München - Der Landwirte- und Bürgeraufstand gegen die zwei Mega-Neubausiedlungen, die die Stadt auf noch freien Ackerflächen im Münchner Nordosten und Norden bauen will, wird immer ungemütlicher für den Stadtrat. Seit einigen Wochen schon gibt es Gerüchte, die Gegner könnten bei der Kommunalwahl 2020 mit einer eigenen, neuen Stadtratsliste antreten und die etablierten Parteien Stimmen kosten. Bei einer Pressekonferenz der Initiative Heimatboden, die die Proteste von Bauern und Bürgerinitiativen koordiniert, gab es erneut kein klares Dementi. "Wir wollen das zum jetzigen Zeitpunkt nicht kommentieren", sagt Sprecher Josef Glasl.
Allerdings: Die Gegner treten mit breiter Brust auf. "Eine München-Liste kann garantiert Fraktionsstärke erreichen, wenn nicht sogar mehr", so formuliert es Dirk Höpner, der Sprecher der Bürgerinitiative Bündnis Nord. "Wir könnten locker zehn Prozent der Wählerstimmen holen", sagt er der AZ. Man habe vor allem Grünen-Wähler hinter sich, aber auch viele von der CSU.
SEM-Gegner: Der Zuzug muss gestoppt werden
Die Proteste richten sich inzwischen nicht mehr nur gegen die Stadtentwicklungsmaßnahme SEM für die 600 Hektar Land im Nordosten rund um Daglfing (die es der Stadt notfalls auch erlaubt, Grundeigentümer für den Wohnungsbau zu enteignen). Sondern gegen ein weiteres rasantes Wachstum Münchens überhaupt.
Dass weiter jährlich bis zu 30.000 Neubürger zuziehen und die Stadt immer mehr verdichtet wird, wolle eine Mehrheit der Münchner nicht mehr mittragen. Dirk Höpner fordert Maßnahmen, die den Zuzug stoppen: "Der viele Wohnungsbau hilft nichts, wenn gleichzeitig immer mehr Raum für Gewerbe geschaffen wird. Denn die neuen Arbeitsplätze, die so entstehen, ziehen mehr Zuzügler an.
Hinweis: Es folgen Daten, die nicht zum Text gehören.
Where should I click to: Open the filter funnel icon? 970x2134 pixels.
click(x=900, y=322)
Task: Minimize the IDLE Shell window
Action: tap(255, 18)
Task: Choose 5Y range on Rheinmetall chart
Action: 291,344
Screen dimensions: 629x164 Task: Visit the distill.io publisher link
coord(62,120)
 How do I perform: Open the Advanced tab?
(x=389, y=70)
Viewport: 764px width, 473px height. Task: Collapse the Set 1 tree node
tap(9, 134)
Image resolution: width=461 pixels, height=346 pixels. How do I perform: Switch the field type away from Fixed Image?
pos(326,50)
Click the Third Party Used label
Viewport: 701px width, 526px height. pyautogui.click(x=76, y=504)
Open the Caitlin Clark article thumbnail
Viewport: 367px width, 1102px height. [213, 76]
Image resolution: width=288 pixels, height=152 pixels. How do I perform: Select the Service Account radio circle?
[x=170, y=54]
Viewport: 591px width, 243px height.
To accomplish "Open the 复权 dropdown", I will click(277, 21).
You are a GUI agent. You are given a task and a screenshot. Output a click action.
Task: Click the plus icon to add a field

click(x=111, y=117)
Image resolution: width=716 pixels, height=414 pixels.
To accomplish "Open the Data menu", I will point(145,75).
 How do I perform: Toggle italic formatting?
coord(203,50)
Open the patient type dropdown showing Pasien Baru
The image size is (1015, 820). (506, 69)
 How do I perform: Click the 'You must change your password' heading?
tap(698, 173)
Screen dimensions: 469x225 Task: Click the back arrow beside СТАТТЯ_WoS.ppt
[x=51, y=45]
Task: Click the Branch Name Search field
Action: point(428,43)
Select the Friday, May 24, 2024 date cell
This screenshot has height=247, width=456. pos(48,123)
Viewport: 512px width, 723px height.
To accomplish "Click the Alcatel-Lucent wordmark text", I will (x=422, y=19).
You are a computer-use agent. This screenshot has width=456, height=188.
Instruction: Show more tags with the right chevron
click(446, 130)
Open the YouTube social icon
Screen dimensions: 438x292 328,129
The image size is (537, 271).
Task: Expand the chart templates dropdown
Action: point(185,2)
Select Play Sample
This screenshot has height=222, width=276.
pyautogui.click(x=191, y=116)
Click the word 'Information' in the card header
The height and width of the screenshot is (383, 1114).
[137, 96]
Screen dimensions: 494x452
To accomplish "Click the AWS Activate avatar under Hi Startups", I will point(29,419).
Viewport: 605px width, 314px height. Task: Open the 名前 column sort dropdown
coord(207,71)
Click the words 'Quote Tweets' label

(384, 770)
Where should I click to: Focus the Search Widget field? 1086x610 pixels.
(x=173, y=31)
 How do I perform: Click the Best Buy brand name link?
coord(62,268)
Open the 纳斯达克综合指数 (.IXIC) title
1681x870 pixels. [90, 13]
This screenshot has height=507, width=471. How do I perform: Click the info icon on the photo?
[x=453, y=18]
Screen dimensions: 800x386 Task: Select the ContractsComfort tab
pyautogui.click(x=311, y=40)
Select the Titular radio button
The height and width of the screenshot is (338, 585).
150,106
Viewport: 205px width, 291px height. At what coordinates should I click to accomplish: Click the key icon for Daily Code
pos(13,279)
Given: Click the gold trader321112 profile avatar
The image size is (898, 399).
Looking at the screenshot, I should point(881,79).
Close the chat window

Wir brauchen da einen Perspektivwechsel." Vor allem Jobs für hoch qualifizierte Facharbeiter sollten im Stadtgebiet nicht mehr entstehen.
Es beruhigt die Protestler nicht, dass SPD-OB Dieter Reiter Enteignungen ausgeschlossen hat, dass die Stadt im Norden für die Entwicklung der 900 Hektar Ackerland um Feldmoching auf das Instrument einer SEM verzichten will – und die CSU neuerdings auch im Osten keine SEM mehr unterstützt.
Der SEM-Zoff geht vorerst weiter
Nach der Kommunalwahl 2020 werde der Stadtrat anders aussehen. "Man kann sich auf gar nichts mehr verlassen", sagt Markus Bichler, Sprecher der Initiative Bündnis Nordost.
Vor allem auf die Rathaus-Grünen (die auf die Möglichkeit von Enteignungen nicht verzichten wollen) sind die Wachstums-Gegner wütend. Die Grünen plädieren zwar dafür, von den 600 Hektar Acker um Daglfing maximal 100 Hektar zu bebauen – wie es eine Bund-Naturschutz-Studie vorschlägt. Allerdings können sie sich dort bis zu 30.000 Wohnungen vorstellen. "Das wäre doppelt so eng und hoch wie in der Maxvorstadt", empört sich Dirk Höpner. "Wir hätten schon erwartet, dass die Grünen bei maximal 10.000 Wohnungen Stopp sagen."
Nach einem baldigen Frieden rund ums Thema SEM sieht das alles nicht aus.